Mediterranean Vegetable Traybake with Geeta’s Spinach, Coriander & Mint Cooking Sauce

Prep
15 mins

Cooking
45 mins

Mild

Tender potatoes, roasted vegetables and golden halloumi coated in Geeta’s Herby Spinach, Coriander & Mint Sauce for a simple, flavour-packed traybake.

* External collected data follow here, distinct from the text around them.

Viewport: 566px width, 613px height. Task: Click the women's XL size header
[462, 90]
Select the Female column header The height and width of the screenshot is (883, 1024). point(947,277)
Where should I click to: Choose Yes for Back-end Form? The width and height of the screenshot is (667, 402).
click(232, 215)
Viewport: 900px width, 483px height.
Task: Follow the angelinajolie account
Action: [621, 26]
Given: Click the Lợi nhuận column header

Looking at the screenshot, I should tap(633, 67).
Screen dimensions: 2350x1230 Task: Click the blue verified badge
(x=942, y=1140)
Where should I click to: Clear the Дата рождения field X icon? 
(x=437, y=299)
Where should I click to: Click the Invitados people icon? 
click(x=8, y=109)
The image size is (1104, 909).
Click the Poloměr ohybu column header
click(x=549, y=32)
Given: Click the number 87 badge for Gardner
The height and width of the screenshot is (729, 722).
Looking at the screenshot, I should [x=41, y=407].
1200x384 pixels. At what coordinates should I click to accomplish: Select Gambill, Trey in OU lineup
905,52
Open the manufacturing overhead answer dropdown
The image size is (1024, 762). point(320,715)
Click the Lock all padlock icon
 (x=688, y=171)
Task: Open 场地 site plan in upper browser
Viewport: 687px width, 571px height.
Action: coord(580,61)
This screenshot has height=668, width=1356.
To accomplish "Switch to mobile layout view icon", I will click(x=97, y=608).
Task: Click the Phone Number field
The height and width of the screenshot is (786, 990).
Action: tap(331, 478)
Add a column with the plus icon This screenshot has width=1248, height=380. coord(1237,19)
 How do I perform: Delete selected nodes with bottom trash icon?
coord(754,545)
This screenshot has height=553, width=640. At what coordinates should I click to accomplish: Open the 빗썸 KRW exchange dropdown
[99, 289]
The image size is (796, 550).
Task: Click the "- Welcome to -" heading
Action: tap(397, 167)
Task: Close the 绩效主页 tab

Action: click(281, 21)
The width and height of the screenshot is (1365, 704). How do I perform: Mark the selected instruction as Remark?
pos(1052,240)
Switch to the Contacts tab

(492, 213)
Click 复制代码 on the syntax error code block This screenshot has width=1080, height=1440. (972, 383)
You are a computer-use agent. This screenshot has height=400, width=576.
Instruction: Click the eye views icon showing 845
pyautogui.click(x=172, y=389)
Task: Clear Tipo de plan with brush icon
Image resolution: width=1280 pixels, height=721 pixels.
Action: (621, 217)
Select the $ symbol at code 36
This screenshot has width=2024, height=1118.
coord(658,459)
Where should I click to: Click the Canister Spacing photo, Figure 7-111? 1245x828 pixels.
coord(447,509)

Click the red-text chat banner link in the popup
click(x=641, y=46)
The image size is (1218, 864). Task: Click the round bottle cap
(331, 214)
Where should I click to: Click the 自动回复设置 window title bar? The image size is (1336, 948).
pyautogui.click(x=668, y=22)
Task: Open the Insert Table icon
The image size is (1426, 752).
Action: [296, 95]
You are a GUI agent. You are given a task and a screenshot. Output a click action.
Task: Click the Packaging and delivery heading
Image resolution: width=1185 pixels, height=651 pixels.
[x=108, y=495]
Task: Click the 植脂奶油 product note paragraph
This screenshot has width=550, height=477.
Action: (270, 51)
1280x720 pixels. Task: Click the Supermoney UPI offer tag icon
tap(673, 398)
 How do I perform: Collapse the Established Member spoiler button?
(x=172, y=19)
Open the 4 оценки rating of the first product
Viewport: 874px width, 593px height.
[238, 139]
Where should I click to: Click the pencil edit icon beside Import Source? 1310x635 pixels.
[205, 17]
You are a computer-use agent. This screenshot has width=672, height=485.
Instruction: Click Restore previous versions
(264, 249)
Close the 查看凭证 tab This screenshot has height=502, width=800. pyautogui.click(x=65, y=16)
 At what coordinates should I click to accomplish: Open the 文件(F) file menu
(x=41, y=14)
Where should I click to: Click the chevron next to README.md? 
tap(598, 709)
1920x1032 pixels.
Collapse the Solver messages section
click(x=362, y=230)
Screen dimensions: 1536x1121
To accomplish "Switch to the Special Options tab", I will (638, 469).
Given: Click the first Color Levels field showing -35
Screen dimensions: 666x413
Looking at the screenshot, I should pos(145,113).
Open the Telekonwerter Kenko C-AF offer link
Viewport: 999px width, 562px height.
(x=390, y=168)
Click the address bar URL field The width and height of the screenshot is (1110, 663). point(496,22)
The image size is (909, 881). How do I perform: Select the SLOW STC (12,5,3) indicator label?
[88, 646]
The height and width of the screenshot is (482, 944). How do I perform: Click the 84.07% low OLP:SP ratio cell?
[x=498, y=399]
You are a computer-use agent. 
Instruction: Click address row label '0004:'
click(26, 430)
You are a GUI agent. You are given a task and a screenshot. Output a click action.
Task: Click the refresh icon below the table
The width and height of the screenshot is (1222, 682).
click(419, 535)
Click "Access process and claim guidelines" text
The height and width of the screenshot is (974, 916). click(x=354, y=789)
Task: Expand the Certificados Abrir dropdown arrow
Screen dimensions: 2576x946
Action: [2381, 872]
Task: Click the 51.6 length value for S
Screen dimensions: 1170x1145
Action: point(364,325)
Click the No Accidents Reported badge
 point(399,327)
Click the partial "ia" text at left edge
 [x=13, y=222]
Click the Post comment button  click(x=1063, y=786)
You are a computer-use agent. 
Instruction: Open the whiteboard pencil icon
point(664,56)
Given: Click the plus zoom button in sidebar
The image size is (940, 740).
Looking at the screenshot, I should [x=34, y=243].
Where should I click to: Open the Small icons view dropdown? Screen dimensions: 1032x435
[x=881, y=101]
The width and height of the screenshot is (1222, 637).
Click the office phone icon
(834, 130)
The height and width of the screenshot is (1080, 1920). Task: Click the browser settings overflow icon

Enjoy a colourful medley of tender baby potatoes, roasted aubergine, sweet peppers, juicy cherry tomatoes, and golden halloumi, all coated in Geeta’s Herby Spinach, Coriander & Mint Cooking Sauce. Perfectly roasted in the oven, this traybake is bursting with Mediterranean flavours and is ideal for a delicious, fuss-free meal.

Ingredients

  • 300g baby new potatoes, halved
  • 1 aubergine, cut into 1 inch chunks
  • 1 red pepper, deseeded and cut into 1 inch pieces
  • 1 yellow pepper, deseeded and cut into 1 inch pieces
  • 1 red onion, cut into eight wedges
  • 250g cherry tomatoes
  • 2 tbsp olive oil
  • Salt and black pepper, to taste
  • 340g jar Geeta’s Herby Spinach, Coriander & Mint Cooking Sauce
  • 225g halloumi, cut into thick slices
  • Fresh parsley or mint, to garnish (optional)

Method

Instructions:

  1. Preheat Oven:
    Heat oven to 200°C (fan 180°C / gas mark 6).
  2. Parboil Potatoes:
    Boil halved new potatoes in salted water for 8–10 minutes until just tender. Drain and set aside.
  3. Assemble Traybake:
    Put potatoes, aubergine, peppers, onion, cherry tomatoes, in a large bowl. Drizzle with olive oil and season with salt and pepper.
  4. Add Geeta’s Sauce:
    Spoon Geeta’s Herby Spinach, Coriander & Mint Sauce evenly over the veg. Toss everything together gently to coat without breaking up the pieces.
  5. Roast Vegetables:
    Spread vegetables on a baking sheet in a single layer.  Roast for 25–30 minutes, stirring once halfway through.
  6. Add Halloumi:
    Nestle in the halloumi slices. Return to the oven for 10–15 minutes until golden.
  7. Serve:
    Garnish with fresh herbs. Serve warm.